### [WORK ORDER]
In the material below, print every line exactly and omit the pictures.

*** RECORDED INFORMATION ***

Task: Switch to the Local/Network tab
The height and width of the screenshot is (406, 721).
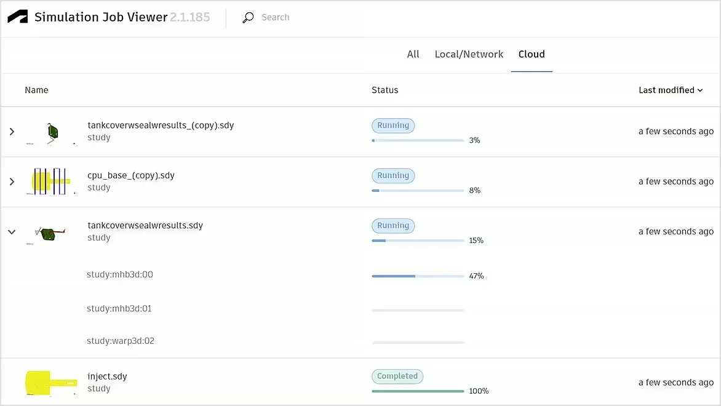Action: pyautogui.click(x=469, y=54)
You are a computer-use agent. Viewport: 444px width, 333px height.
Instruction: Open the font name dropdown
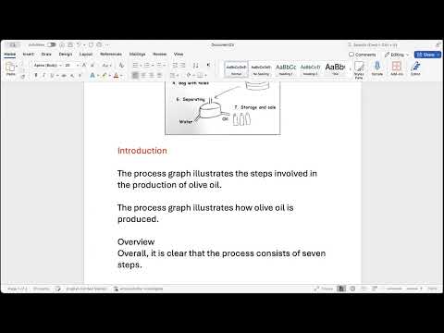[x=47, y=66]
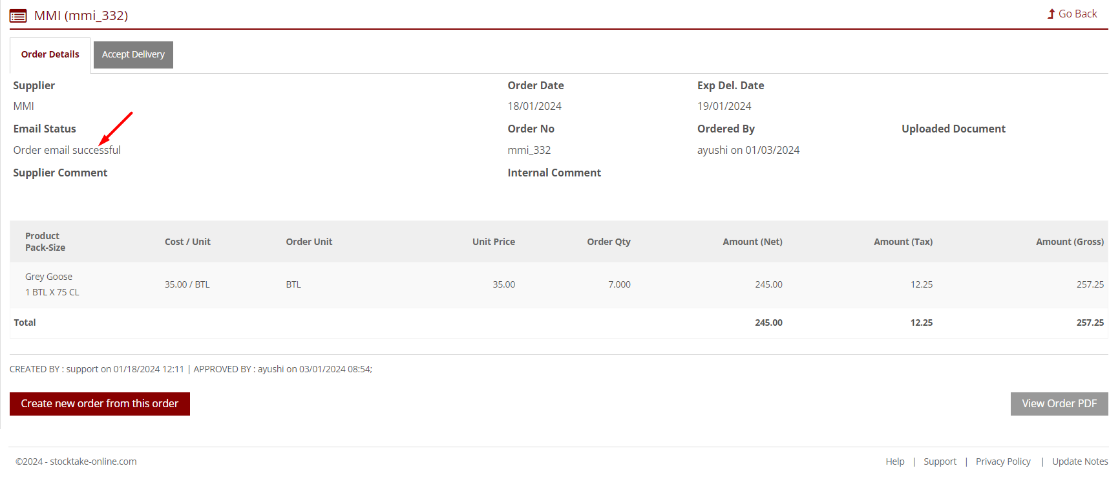Viewport: 1109px width, 477px height.
Task: Click the Go Back arrow icon
Action: pyautogui.click(x=1051, y=14)

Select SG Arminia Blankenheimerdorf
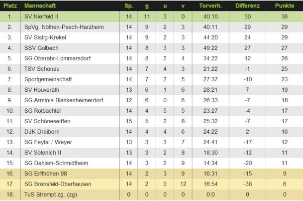coord(64,100)
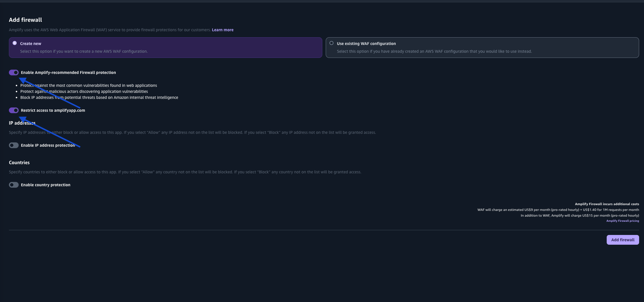This screenshot has height=302, width=644.
Task: Open the Learn more link
Action: point(222,30)
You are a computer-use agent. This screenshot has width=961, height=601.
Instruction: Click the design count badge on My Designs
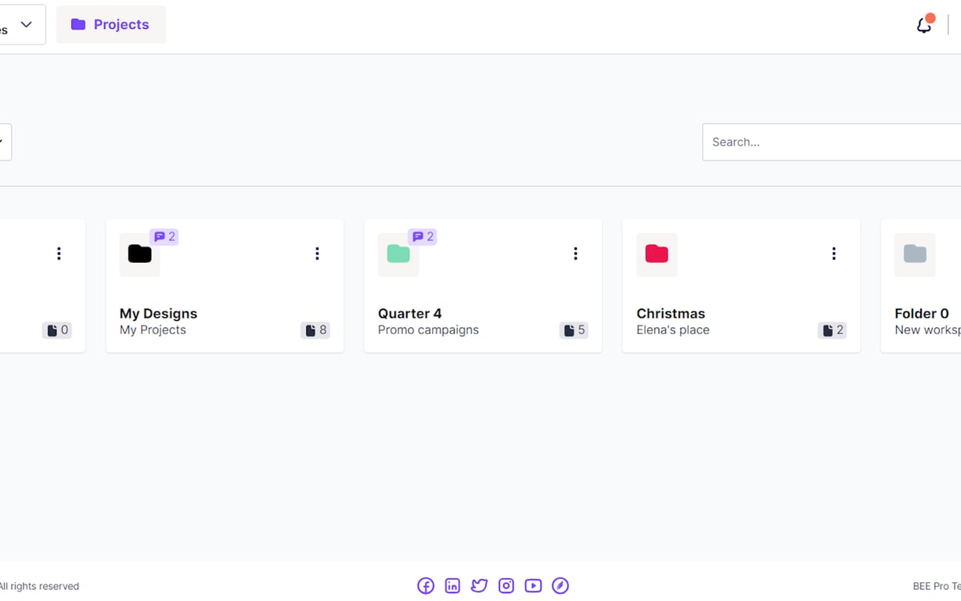tap(315, 330)
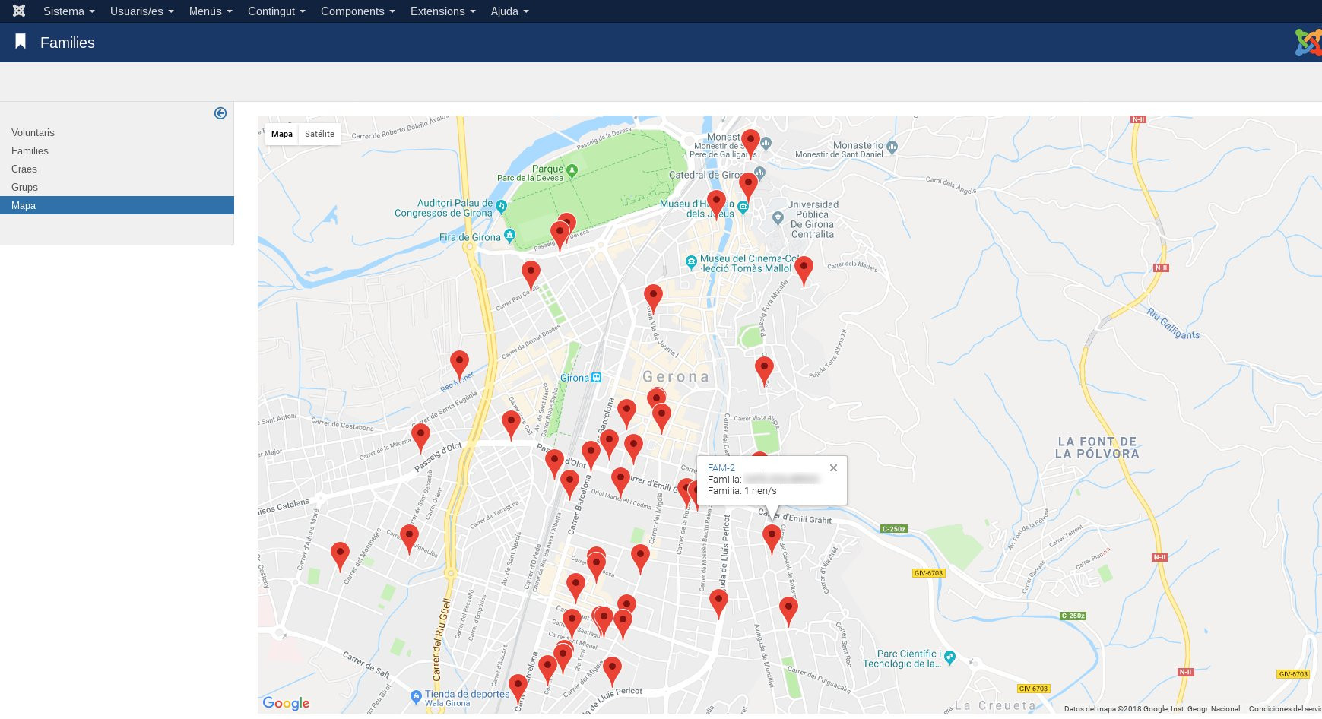Collapse the sidebar with the arrow icon

pos(220,113)
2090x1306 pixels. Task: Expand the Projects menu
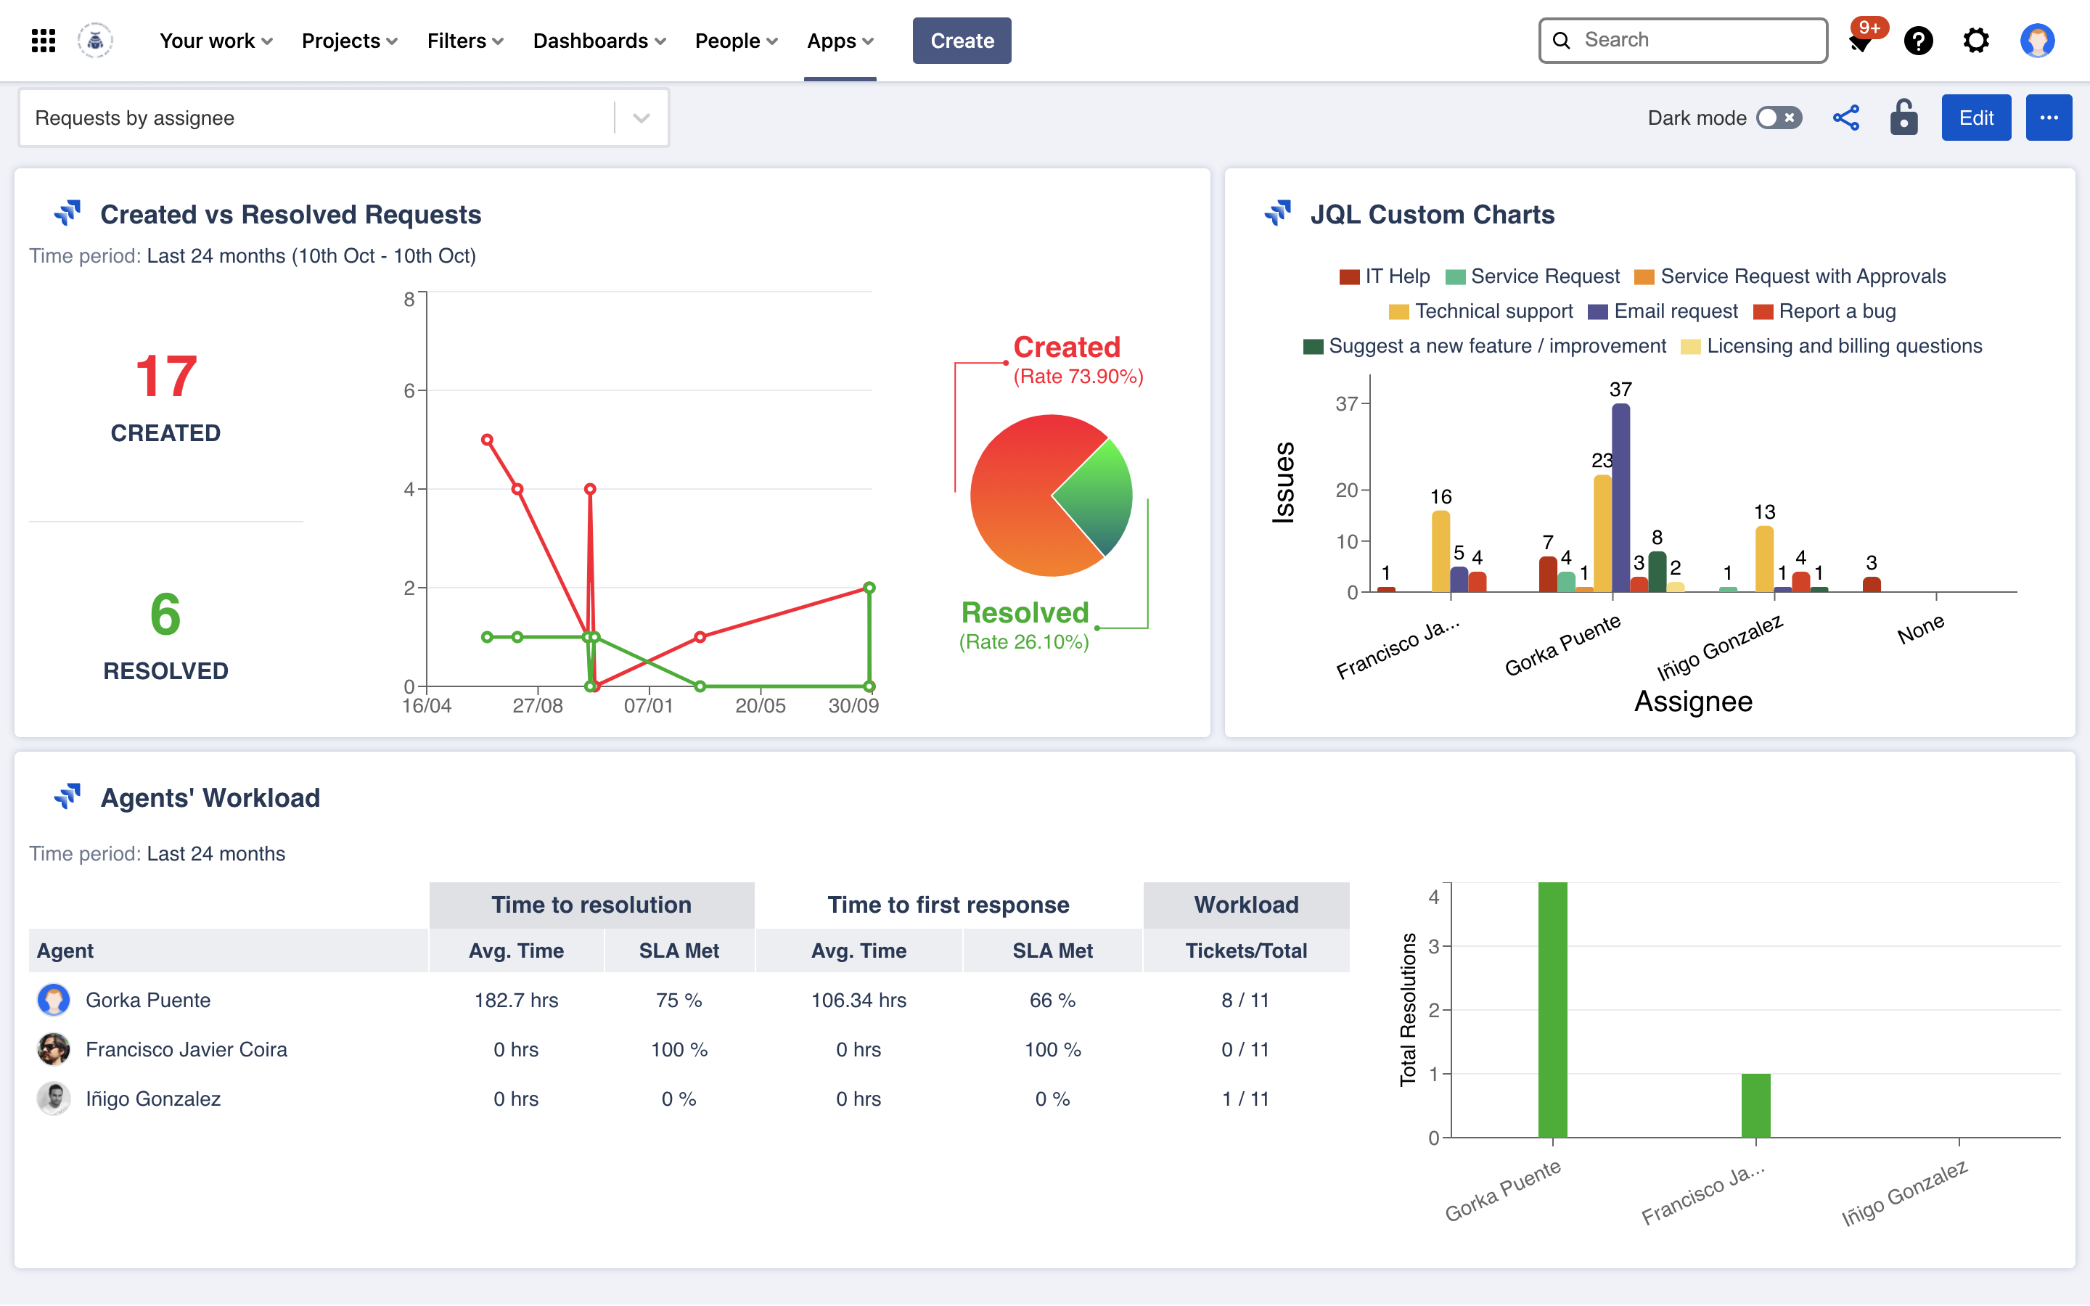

*** End of RECORDED INFORMATION ***

### [FINAL ANSWER]
Task: Switch to the Local/Network tab
The height and width of the screenshot is (406, 721).
Action: pyautogui.click(x=469, y=54)
You are a computer-use agent. Viewport: 444px width, 333px height.
Instruction: Open the font name dropdown
[x=47, y=66]
Viewport: 1109px width, 477px height.
Task: Click the Go Back arrow icon
Action: pyautogui.click(x=1051, y=14)

Select SG Arminia Blankenheimerdorf
coord(64,100)
This screenshot has height=302, width=644.
Task: Open the Learn more link
Action: point(222,30)
You are a computer-use agent. This screenshot has width=961, height=601.
Instruction: Click the design count badge on My Designs
tap(315, 330)
Collapse the sidebar with the arrow icon

pos(220,113)
2090x1306 pixels. Task: Expand the Projects menu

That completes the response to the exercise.